La Justicia de Argentina investiga la muerte de un instructor de vuelo en la provincia de Córdoba, quien saltó del aeronave el sábado pasado desde más de 200 metros de altura mientras era pilotado por su alumna, quien logró aterrizar sin inconvenientes.

Leandro Bertazzo, de 42 años, era piloto profesional y aspiraba a ingresar a una aerolínea, pero durante el vuelo de instrucción que impartía a una alumna de solo 22 años, se despidió de ella, abrió la puerta lateral del avión biplaza Cessna 150 y se lanzó al vacío, algo que la joven reportó de manera inmediata a la torre de control del pequeño aeródromo desde donde habían despegado juntos y minutos después tocó pista ilesa.

Los juzgados federales cordobeses intentan discernir los motivos que provocaron el salto de Bertazzo, quien fue hallado sin vida en una zona rural cercana al pueblo de Toledo.

La empresa empleadora de Bertazzo, Flying Parrot, explicó ante medios locales que los exámenes psicofísicos del piloto estaban en regla y que el día de su último vuelo llegó a su trabajo sin ningún signo que pudiera prever lo que ocurrió algunos minutos después.

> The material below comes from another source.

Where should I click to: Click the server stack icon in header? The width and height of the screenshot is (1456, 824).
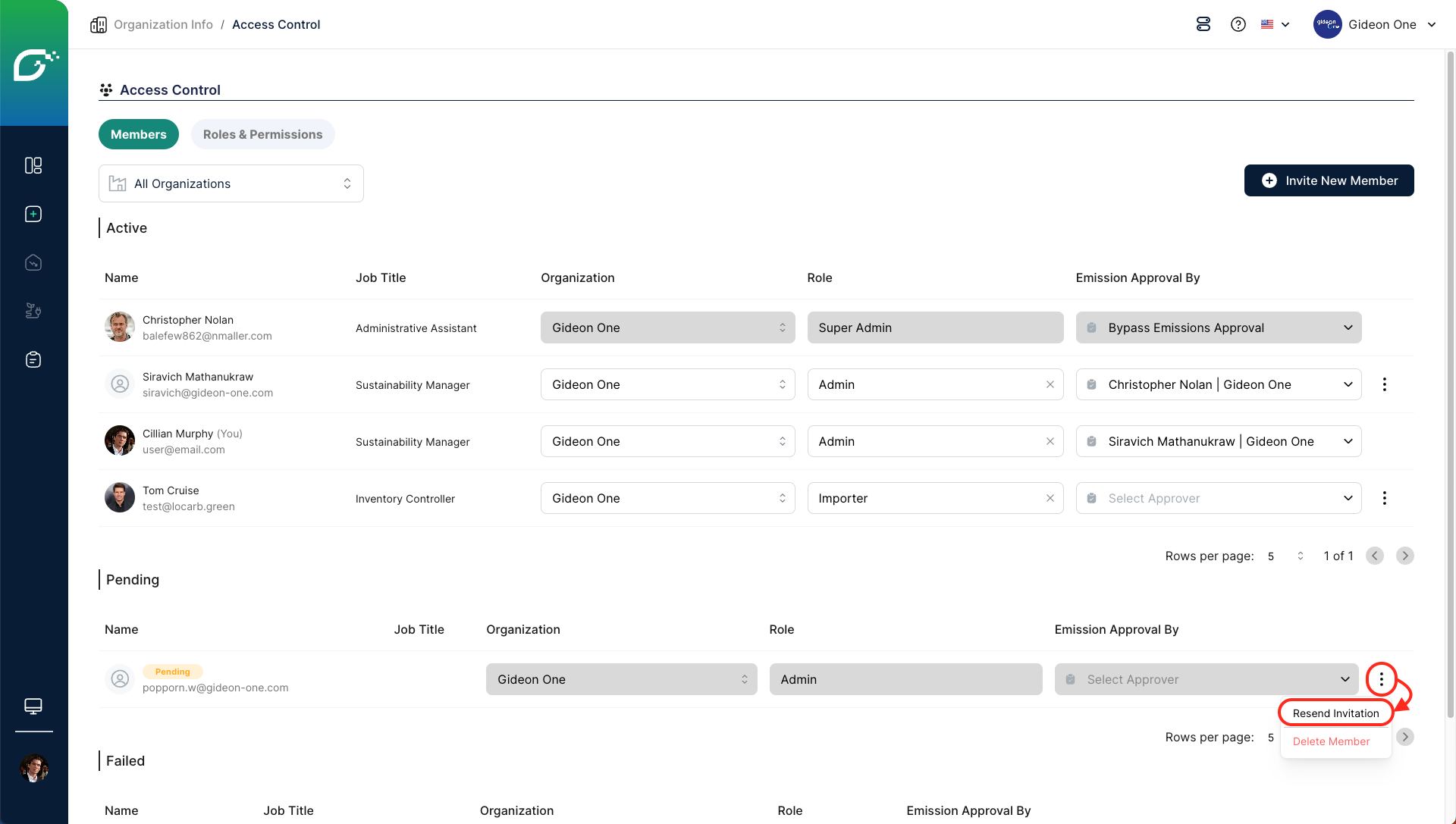point(1203,24)
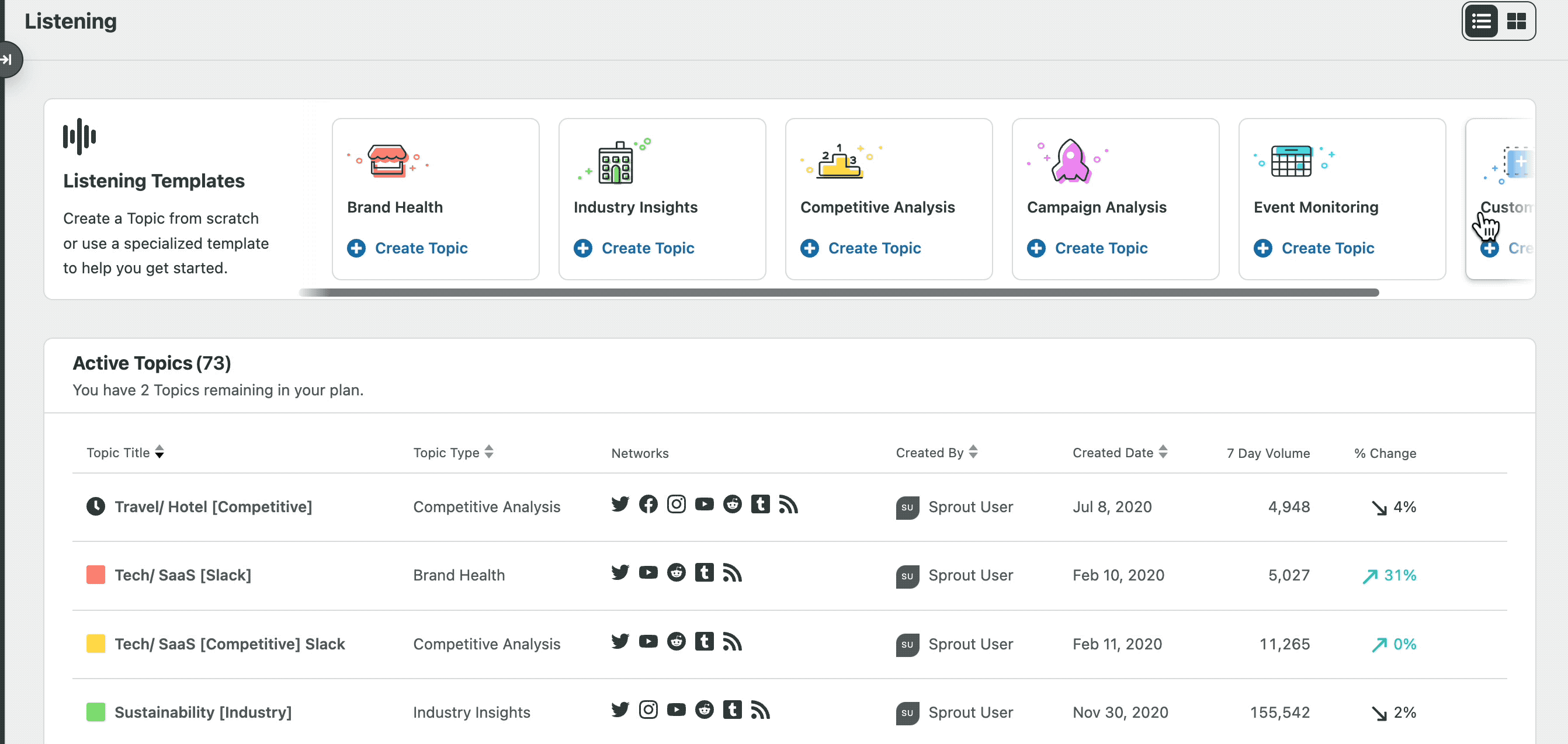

El director de Flying Parrot, Eduardo Álvarez, dijo al medio cordobés La Voz del Interior que logró reconstruir los últimos momentos en que Bertazzo y su alumna compartieron la cabina.

«En un momento él le dice que mantenga el vuelo. Se saca sus auriculares, acomoda sus elementos, su celular, se saca el cinto y abre la puerta y se tira. Ella mandó un mensaje informando de la situación y procedió a ir a la pista a aterrizar».

Álvarez también declaró ante el canal de televisión TN que consideraba al piloto fallecido «un amigo» y que apenas aterrizó la joven practicante, él mismo partió en vuelo para desandar el camino inverso e intentar identificar dónde había caído el piloto minutos antes, a partir de lo que informó a la policía.

La alumna, luego de aterrizar y en estado de shock, dijo que creía que Bertazzo le había hecho una broma y había saltado en paracaídas.

Según reveló Álvarez en entrevista con TN, la familia de Bertazzo le contó a partir del suceso que hacía tiempo había concurrido a una institución psiquiátrica para tener una consulta y que atravesaba «problemas personales».